But it did get me thinking about a trail bike hardtail 29er that was more about fun than fast and I realized that if I opened my eyes a bit wider I could include some of the All Mountain rated frames out there.  Canfield Nimble 9, Kona Honzo, etc...short chain stays and slack HT angles rated for up to a 140mm travel fork.  They were not the Stache, though.  Heavier for sure, these were all pretty burly frames.  Super short rear centers are not very good on faster, rougher trails as you give up some 'rear trail' and a longer rear end keeps things pointed ahead and tracking well.  A combo of a 140mm fork, short stem, wide bar, and short CS length can be a nightmare if you are climbing up some steep, narrow trail as the front of the bike will wander and waggle.  So the more open, less technical nature of our trails here and my tendency to be more of a trail rider never seemed to be worth it to accept the extra bike weight and burly attitude of this type of bike.

But I was curious about the whole 'short back/long-slack front' hard tail deal.  It was just not a priority and I dismissed the thought.

Then I rode a Niner ROS9 at Interbike and it was quite interesting.  The cockpit setup was a bit close and wide for my world and the frame was on the small size for my body dimensions.  But even with burly wheels/tires and a 130mm fork, I was having a LOT of fun.  It got me thinking again about my dilemma with wanting a more trail capable hard tail 29er.  I wondered if that, with a slightly lesser fork, say 120mm, a longer, lower stem and a slightly narrower bar, full 2x10 gears, a dropper post and a great set of wheels...well I might be in a happy place with something like a Yelli Screamy or this ROS9.

So I read and thought and read and wondered and pondered and studied geo charts and considered it all.  Till today.

That is when I ordered this.


Just the frame of course (and mine will have gears), but a ROS-9 in a Large size, Grey color.  The sizing for me was a bit of a tweener deal but in this bike, even with the moderate fork/build I will be running, it seemed better to 'size down' a bit.  We shall see.  

The frame is a bit more in cost then many in this genre, like a Kona Honzo, but is less than something like a Chromag Surface.  The weight will be over 6 lbs for the LG frame and that is pretty beefy, but it is also what all the others are for the most part.  There are some things I like on this frame that swayed me over.  First of all, but not the most important thing, it is good looking.  Some of them, like a Nimble 9 are kinda ugly.  I hate ugly bikes.  Function be damned.  It has to please the eye.  The EBB allowed for a lower CG and a 17" CS length.  I did not want to be under that length.  1/4 inch may not seem like much but it matters.  17" was already pushing it IMO.  No sliders.  Yeah, I know that the EBB that Niner uses had teething issues in Gen 1, but this Gen 2 has been solid for folks so far and sliders are warts on a prom queen (besides shortening tubing lengths...a bit of a ride killer although this bike may not care).  It's steel.  I like steel bikes.  The frame is well thought out with Stealth dropper ports, nice block-off plates, and clean routing of cables.

## [Saved data entries]
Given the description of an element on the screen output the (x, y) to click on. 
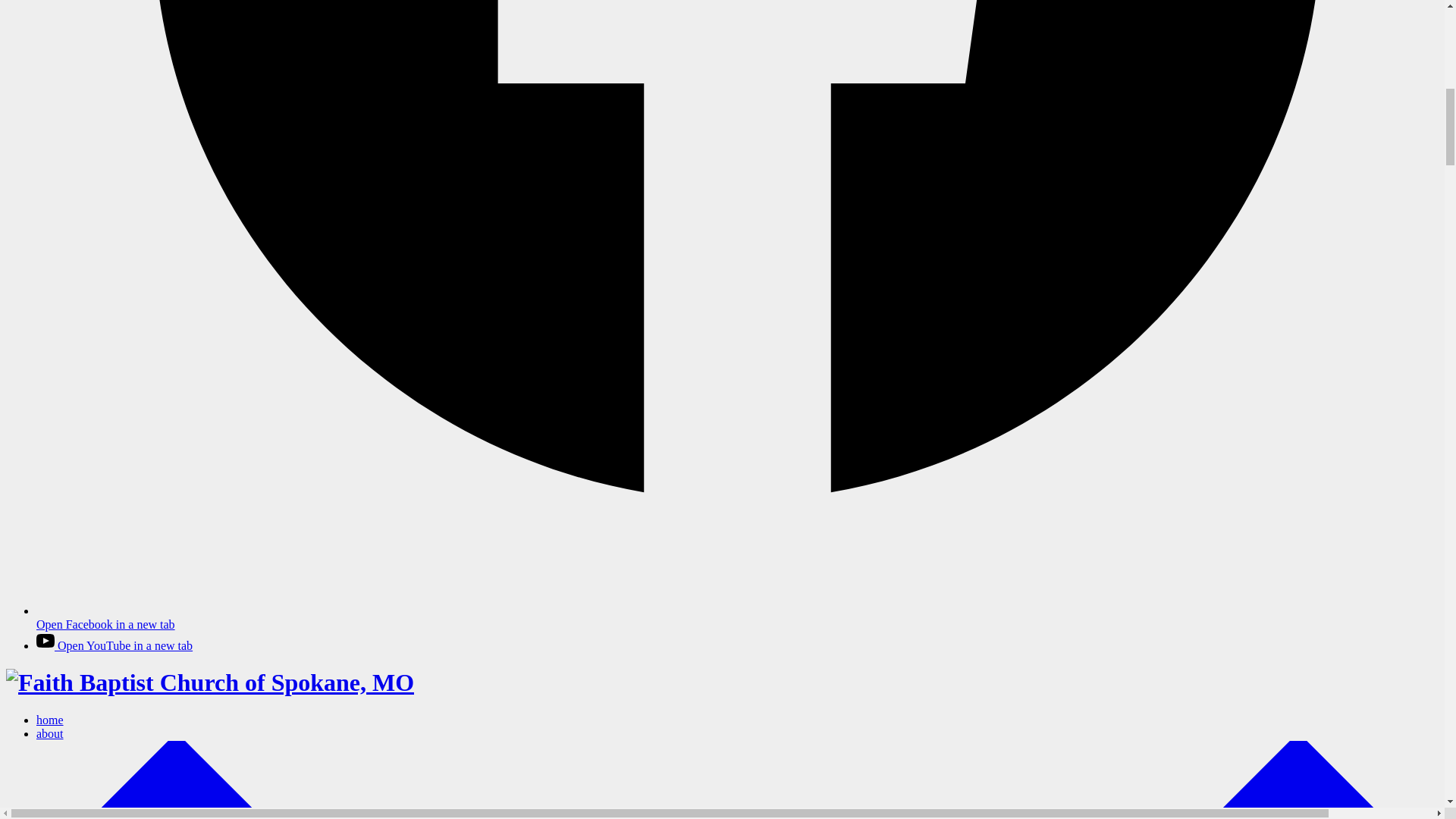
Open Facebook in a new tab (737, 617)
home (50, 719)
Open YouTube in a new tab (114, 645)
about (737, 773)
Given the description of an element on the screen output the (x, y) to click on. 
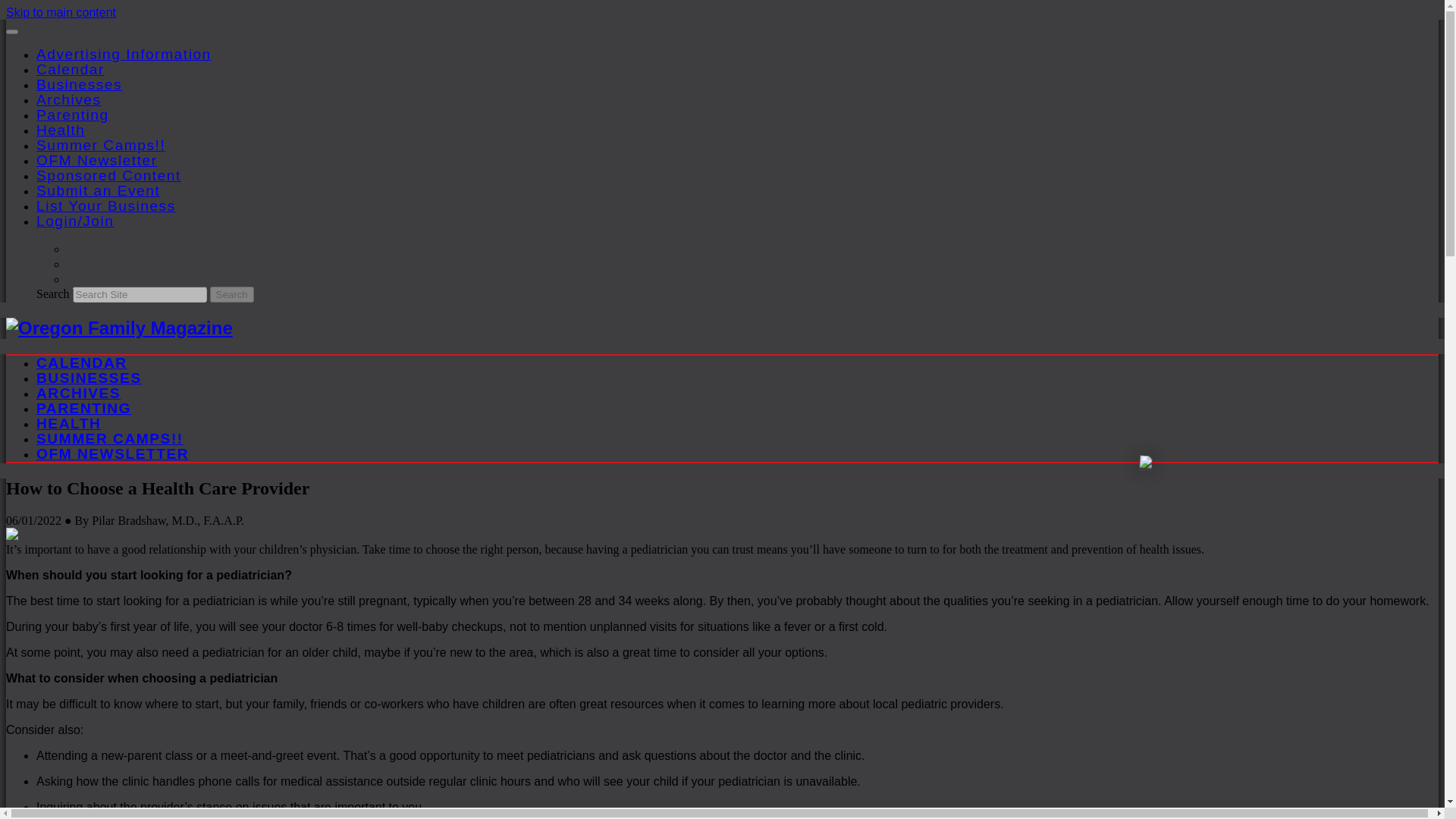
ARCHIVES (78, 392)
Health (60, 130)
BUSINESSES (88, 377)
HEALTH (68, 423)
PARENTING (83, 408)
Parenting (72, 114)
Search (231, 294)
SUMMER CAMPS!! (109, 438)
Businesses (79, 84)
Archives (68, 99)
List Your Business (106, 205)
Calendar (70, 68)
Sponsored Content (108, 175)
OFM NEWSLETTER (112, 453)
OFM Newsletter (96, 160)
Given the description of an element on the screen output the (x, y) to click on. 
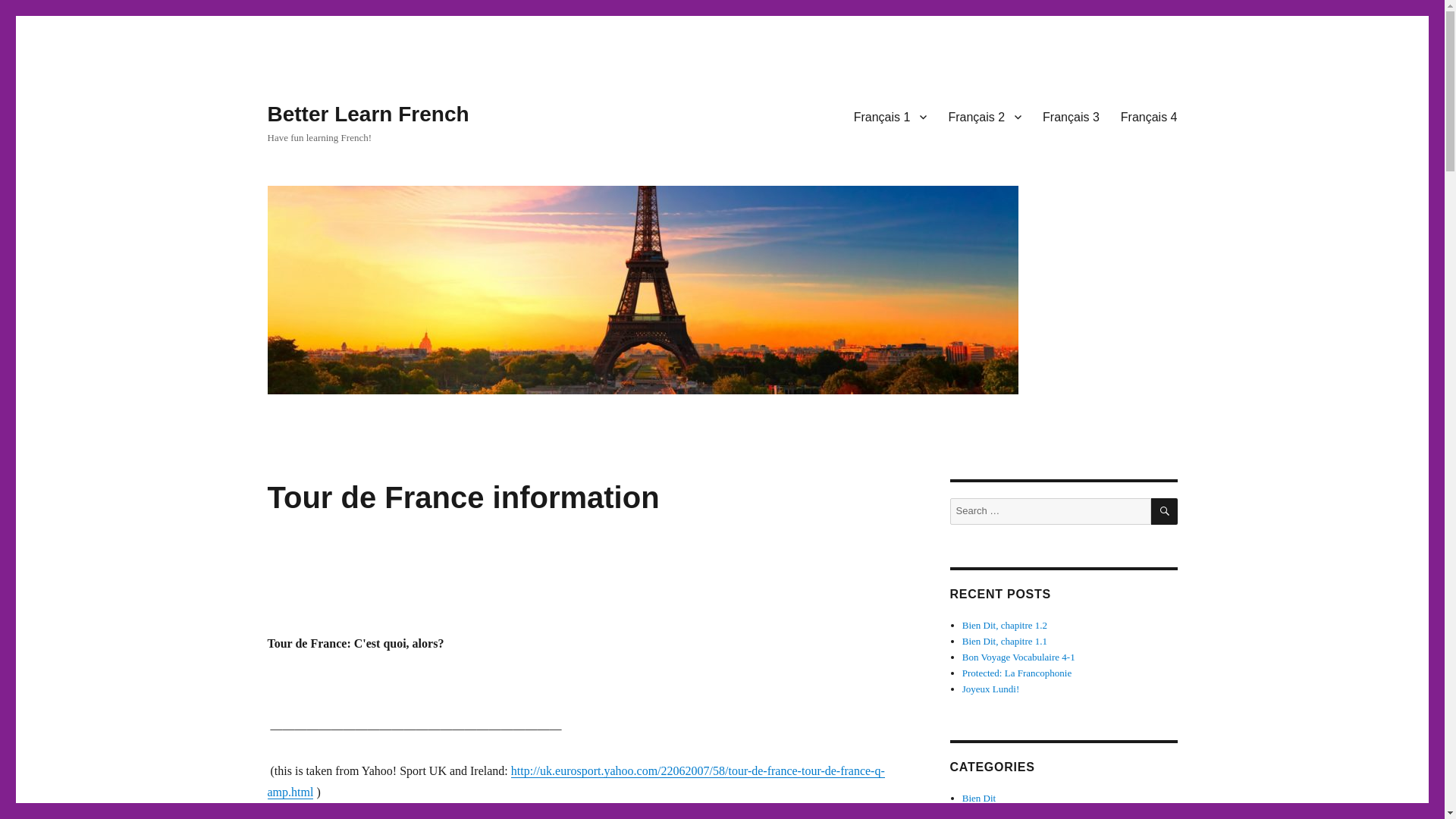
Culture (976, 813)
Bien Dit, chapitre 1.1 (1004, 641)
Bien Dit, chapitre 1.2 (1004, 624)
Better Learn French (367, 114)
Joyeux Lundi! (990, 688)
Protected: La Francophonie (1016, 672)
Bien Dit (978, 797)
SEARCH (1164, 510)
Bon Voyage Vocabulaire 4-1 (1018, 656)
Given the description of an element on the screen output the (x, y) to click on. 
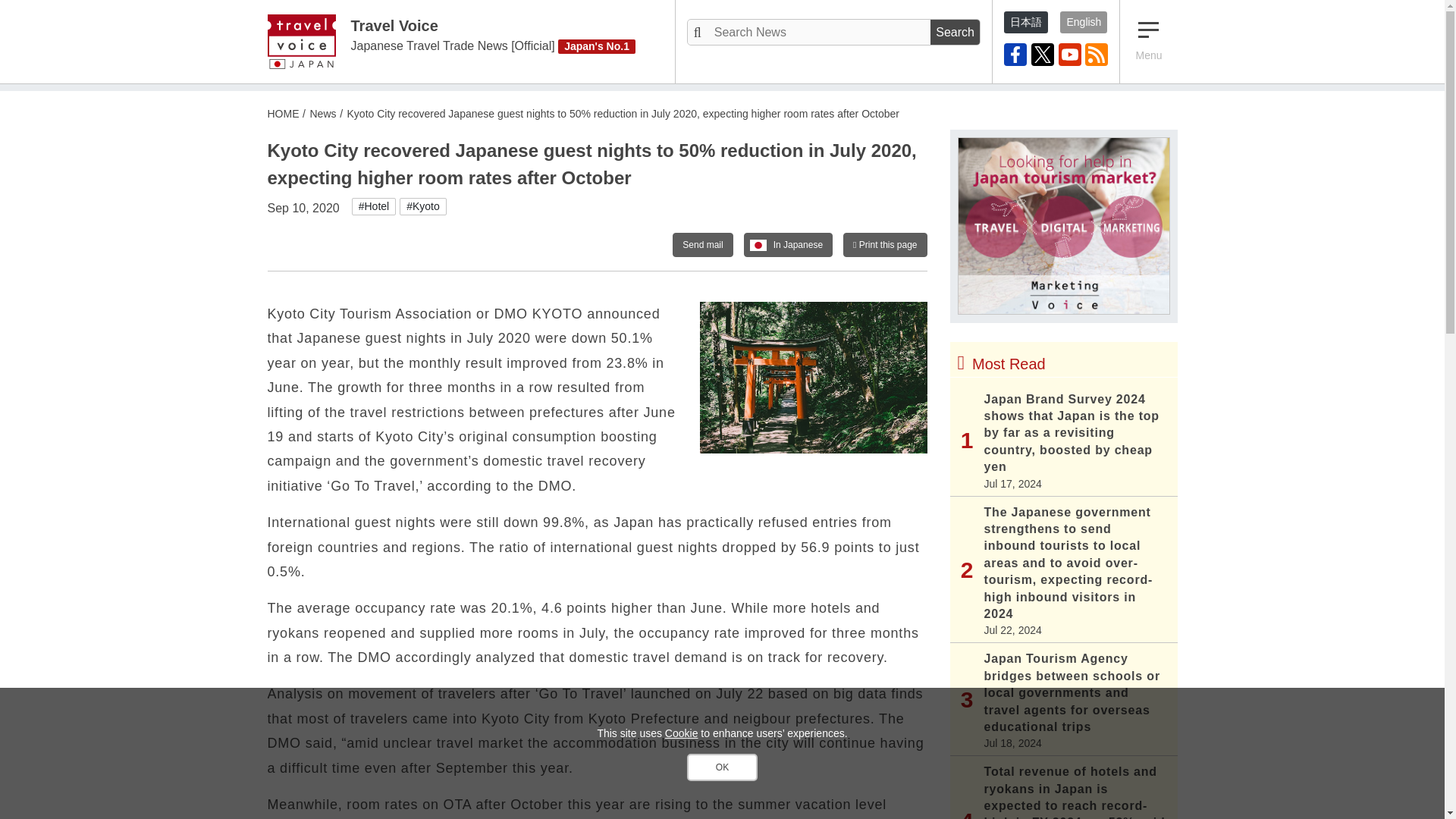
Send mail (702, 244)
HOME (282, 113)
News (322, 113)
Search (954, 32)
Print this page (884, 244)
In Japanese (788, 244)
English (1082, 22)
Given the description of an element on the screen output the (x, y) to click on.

## [To do]
1/ Repeat a portion of the bike frame text word for word, beginning at the words that have "That is when" and stopping after "bit.  We shall see.".
2/ Continue the text about the hardtail bike frame from the point where it stops, writing the next part in the same voice.
The items have nothing to do with the bike frame text.

## [Outputs by task]
1/
That is when I ordered this.


Just the frame of course (and mine will have gears), but a ROS-9 in a Large size, Grey color.  The sizing for me was a bit of a tweener deal but in this bike, even with the moderate fork/build I will be running, it seemed better to 'size down' a bit.  We shall see.

2/
And another thing...it says Niner on it.  Yeah, I know...who cares?  But hey...these guys are really into big wheels so why not celebrate that?   This is not a bone tossed to the circus wheel crowd by some company looking for a slice of the market.  For Niner Bikes, it is the main meal, the buffet, the whole enchilada.  I kind of resonate with that.

The build will be what I have laying around, but will be nice, solid parts:
  • Shimano SLX group with 2x10 24/38x36 gearing.  Shadow Plus rear der.
  • SLX brakes with 180F/160R rotors.
  • White Brothers Loop fork.  120mm at first, but it can go 130mm or 140mm depending on what feels right to me.
  • I need to stretch the cockpit a bit so 100mm stem flipped to get weight a bit forward and down.  Maybe a 90mm if I can.
  • 740mm carbon bar from Answer Products.
  • Reverb Dropper post.
  • WTB Pure V saddle.
  • Options here, but I am thinking a set of American Classic Wide Lightning wheels.
  • Specialized Ground Control 2.3 rear/Purgatory 2.3 front tubeless.
  • Shimano SPDs
That ought to be an interesting blend of parts and I am hoping for a trail bike vibe with a tilt towards fun and agility.  I think this bike will be good, even on epics, as long as I am not looking to KOM all the climbs.  I am hoping for a 28lb build.  We shall see.  

My first instincts about this type of bike may have been right and I may have just made a mistake, but it will be a fun journey in the finding out.

We shall see.  C'mon, big, brown, santa.  There is stuff out there that needs riding over.


Saturday, August 31, 2013

Sometimes you have to follow your heart.

Cupids with too much time to think...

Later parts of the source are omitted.